1
votes

I am trying to create indicator variables using different quantile levels. I am creating a variable that contains categories corresponding to quantiles. For one variable, the code I am using is

xtile PH_scale = PH, nq(4)
tab PH_scale, gen(PH_scale_)

Also, I know that if I want to use my own cutpoints instead of the default (e.g., nq(4)) I can define my own cut-points by using

input class
xtile PH_scale = PH, cutpoint(class)

But there are several variables for which I want to define the cut-points differently.

Normally, cut-points work as:

(−∞, x[25] ], (x[25], x[50] ], (x[50], x[75] ], (x[75], +∞)
where x[25], x[50], and x[75] are, respectively, the 25th, 50th (median), and 75th percentiles

and Stata will automatically assign numbers to each of those intervals (e.g., 1 to (−∞, x[25] ], 2 to (x[25], x[50] ], and so on)

However, what I want is

 Assign category 1 to values located in (−∞, x[25] ] AND (x[75], +∞)
 Assign category 2 to values located in (x[25], x[50] ] AND (x[50], x[75] ]
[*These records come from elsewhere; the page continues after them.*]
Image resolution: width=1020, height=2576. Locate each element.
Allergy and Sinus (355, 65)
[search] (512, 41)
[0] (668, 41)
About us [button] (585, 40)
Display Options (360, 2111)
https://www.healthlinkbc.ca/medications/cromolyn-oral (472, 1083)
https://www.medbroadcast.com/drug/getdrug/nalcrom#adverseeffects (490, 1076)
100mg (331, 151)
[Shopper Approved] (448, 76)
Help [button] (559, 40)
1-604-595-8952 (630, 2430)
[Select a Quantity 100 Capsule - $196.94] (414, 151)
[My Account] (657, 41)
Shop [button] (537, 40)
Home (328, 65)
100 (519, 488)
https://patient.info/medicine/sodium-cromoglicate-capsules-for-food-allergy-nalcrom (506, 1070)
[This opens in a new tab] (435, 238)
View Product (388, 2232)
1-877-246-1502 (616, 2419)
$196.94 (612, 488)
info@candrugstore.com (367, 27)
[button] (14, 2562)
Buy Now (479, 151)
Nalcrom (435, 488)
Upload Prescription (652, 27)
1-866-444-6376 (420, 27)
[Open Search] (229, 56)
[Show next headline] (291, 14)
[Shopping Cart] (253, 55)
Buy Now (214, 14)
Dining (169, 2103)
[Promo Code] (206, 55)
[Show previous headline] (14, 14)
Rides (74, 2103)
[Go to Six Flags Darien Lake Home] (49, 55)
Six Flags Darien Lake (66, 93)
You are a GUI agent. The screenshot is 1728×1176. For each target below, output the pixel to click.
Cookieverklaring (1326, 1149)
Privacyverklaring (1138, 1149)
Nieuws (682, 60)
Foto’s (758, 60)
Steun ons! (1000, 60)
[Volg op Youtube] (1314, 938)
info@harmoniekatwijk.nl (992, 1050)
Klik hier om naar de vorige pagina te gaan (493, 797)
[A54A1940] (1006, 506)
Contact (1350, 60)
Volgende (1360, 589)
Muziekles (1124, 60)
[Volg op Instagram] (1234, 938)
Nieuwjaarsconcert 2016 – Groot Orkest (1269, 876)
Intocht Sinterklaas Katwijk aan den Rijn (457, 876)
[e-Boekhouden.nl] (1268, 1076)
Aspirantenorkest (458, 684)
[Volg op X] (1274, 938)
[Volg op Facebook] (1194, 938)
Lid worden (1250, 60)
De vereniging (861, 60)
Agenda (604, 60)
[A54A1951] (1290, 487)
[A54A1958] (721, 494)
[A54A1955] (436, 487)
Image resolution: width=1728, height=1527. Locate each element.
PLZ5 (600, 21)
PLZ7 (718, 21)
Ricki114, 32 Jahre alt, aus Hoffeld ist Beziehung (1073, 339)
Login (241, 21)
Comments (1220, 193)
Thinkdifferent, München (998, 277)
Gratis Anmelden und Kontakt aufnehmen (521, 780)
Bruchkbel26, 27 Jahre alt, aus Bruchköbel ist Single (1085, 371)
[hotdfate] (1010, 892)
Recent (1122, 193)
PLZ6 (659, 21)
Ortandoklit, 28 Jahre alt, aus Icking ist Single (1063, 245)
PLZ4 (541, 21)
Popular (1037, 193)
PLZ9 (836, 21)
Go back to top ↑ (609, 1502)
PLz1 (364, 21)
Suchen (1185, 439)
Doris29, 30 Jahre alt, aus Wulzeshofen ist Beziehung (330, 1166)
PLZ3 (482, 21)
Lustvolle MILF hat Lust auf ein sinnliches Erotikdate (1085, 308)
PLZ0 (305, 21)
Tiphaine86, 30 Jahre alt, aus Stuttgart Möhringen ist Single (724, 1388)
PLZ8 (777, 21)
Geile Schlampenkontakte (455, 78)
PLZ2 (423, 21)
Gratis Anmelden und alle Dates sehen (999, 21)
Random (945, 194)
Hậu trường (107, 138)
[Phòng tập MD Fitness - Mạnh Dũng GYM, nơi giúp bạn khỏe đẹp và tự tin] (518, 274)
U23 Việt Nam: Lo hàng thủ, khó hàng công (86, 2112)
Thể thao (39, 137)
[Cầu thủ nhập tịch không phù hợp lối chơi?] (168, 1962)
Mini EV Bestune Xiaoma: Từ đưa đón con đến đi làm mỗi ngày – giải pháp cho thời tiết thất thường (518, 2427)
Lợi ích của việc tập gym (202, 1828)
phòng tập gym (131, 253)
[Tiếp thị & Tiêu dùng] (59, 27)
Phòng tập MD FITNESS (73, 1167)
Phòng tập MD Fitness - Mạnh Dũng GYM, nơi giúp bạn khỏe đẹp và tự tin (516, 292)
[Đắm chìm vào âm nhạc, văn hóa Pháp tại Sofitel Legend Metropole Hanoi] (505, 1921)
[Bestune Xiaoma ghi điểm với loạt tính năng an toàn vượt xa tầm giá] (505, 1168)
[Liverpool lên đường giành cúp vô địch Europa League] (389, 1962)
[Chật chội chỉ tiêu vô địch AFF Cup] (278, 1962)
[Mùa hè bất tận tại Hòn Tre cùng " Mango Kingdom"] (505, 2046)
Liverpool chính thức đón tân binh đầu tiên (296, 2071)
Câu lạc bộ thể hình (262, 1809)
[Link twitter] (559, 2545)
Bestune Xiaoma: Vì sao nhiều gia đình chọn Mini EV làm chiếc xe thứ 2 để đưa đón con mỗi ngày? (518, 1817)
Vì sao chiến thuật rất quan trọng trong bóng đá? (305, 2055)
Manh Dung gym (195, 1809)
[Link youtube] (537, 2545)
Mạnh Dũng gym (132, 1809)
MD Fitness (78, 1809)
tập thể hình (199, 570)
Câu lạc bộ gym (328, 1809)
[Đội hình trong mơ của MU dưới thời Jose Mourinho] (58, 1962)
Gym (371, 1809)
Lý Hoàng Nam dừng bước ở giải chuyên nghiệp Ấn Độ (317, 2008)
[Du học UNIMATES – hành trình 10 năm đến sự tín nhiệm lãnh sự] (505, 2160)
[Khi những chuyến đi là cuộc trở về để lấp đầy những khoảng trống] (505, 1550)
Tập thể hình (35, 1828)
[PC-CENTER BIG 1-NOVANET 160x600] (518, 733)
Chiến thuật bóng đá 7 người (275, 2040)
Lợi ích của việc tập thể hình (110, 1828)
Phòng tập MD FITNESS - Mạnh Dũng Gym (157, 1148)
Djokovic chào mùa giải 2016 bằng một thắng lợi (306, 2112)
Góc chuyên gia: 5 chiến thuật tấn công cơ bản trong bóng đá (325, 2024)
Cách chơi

I hope I explain my problem clearly enough. I am not sure whether I can do this using the xtile command. Any other methods that can solve this problem are welcome.

1

1 Answers

1
votes

After

xtile PH_scale = PH, nq(4)

this is a easy replace

replace PH_scale = cond(inlist(PH_scale, 1, 4), 1, 2) 

Alternatively, create percentiles directly

_pctile PH, nq(4) 
gen PH_scale = cond(PH < r(r1) | PH > r(r3), 1, 2) if PH < . 

Note that indicator variables are widely defined as those with values 1 and 0, but the principles are the same either way.